In three weeks’ time we’re set to fly back to the UK. It’s full-on – we don’t have any idea where we’re going to live yet, and both kids start school in September.
Yep, both kids will slot into the British education system and melt in with the homogeny that is the national curriculum, complete with mock tests, exams, targets and box-ticking. But I’m feeling knock-kneed about it. Not because for Ben, who is starting school for the first time, it will be a tumultuous day of teary farewells at the gate and - cripes! - double the lunchbox assembly; not because my last baby has flown the nest, where development once lay in innocent pursuits like Lego and Sesame Street. I’m feeling a bit wobbly because.... I’m not sure it’s what I want for them.

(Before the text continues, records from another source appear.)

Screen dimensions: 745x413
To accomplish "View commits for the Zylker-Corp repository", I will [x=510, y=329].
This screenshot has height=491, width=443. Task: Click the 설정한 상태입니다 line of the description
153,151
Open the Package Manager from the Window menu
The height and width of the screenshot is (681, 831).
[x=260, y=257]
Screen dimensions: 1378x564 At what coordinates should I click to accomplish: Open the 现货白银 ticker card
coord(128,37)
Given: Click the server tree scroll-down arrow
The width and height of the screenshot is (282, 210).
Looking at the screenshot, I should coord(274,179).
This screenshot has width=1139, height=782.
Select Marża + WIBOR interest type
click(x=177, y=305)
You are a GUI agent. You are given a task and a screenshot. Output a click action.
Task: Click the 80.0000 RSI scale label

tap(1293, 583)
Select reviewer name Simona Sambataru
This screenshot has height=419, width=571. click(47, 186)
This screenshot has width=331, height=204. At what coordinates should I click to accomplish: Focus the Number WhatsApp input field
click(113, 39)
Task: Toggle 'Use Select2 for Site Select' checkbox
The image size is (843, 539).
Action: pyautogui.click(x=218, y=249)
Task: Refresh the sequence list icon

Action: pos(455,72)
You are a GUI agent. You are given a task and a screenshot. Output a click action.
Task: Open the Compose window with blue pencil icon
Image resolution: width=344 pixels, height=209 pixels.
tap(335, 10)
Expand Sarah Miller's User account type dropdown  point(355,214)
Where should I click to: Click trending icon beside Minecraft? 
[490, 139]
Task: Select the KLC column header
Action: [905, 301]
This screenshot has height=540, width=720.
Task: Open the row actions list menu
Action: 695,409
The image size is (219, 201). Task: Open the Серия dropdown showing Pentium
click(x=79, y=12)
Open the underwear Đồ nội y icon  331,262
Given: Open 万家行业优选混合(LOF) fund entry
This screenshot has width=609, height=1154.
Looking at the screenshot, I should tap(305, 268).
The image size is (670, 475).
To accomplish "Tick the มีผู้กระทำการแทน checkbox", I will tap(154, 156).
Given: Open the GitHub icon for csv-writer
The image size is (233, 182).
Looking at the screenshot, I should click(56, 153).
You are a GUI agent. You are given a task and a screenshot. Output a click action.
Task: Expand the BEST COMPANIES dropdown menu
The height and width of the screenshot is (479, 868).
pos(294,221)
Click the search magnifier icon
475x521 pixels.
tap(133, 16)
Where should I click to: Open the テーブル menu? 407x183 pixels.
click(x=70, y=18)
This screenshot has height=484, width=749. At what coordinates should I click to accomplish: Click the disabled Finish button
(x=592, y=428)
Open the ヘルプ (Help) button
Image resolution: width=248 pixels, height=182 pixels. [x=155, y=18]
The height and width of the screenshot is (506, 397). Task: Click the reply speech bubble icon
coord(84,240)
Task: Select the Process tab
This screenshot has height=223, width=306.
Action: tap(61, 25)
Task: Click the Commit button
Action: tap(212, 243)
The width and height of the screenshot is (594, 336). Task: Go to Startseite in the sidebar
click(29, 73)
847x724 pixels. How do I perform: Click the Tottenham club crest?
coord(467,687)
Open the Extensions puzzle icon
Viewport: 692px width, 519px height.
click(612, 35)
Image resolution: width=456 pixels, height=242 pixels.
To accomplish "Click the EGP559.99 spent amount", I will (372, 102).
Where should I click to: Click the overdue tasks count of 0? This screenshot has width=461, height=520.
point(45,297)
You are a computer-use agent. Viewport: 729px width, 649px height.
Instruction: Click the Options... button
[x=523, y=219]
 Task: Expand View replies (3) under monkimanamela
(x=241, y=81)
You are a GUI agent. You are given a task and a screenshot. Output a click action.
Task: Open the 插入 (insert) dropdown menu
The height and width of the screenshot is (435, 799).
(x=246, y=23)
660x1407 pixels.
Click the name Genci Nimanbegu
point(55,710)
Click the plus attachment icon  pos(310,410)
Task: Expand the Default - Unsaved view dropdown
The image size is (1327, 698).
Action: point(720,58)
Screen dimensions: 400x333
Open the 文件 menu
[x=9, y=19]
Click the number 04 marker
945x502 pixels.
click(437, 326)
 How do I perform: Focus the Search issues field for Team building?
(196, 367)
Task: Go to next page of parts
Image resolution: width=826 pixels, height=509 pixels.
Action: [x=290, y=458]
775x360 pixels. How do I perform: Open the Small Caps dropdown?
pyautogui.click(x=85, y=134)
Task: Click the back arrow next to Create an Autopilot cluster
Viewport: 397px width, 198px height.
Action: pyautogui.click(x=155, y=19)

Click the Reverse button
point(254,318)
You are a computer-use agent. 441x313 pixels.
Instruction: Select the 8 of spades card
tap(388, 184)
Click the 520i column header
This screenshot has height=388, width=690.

I didn't have a rough time; it's not because of that - I wasn't bullied, I didn't have learning disabilities. I was privileged and passed the uppity entrance exam (they wanted intellectual insurance as well as five thou a term... to invest in league tables, no doubt) to gain entrance into a Girls Public Day School Trust establishment – a proper one, with inspirational my-captain-my-captain English Lit teacher (thank you Miss B), a history teacher with blood-red talons and an eye for the male maths teacher and a stocky-set hot-tempered headmistress with fiery breath and hairy legs.
Of course, I complained about the lot of them profusely at the time, but those days were really quite okay thinking back, and an experience to remember – I did the bad girl routine very well, coming away with dawdling A-Level grades which, having been scored highly in mocks, had been well eroded by truancy, concentration issues and a fascination with what went on outside of the tall brick walls come the finals.
And while I’d love my children to have a chance of meeting the hotch potch society of school goers, teachers, instructors and misdemeanours, I’m not so keen on their meeting the education. What would you know, Skiver, you might say. Four trips to the headmistress was it – with parents?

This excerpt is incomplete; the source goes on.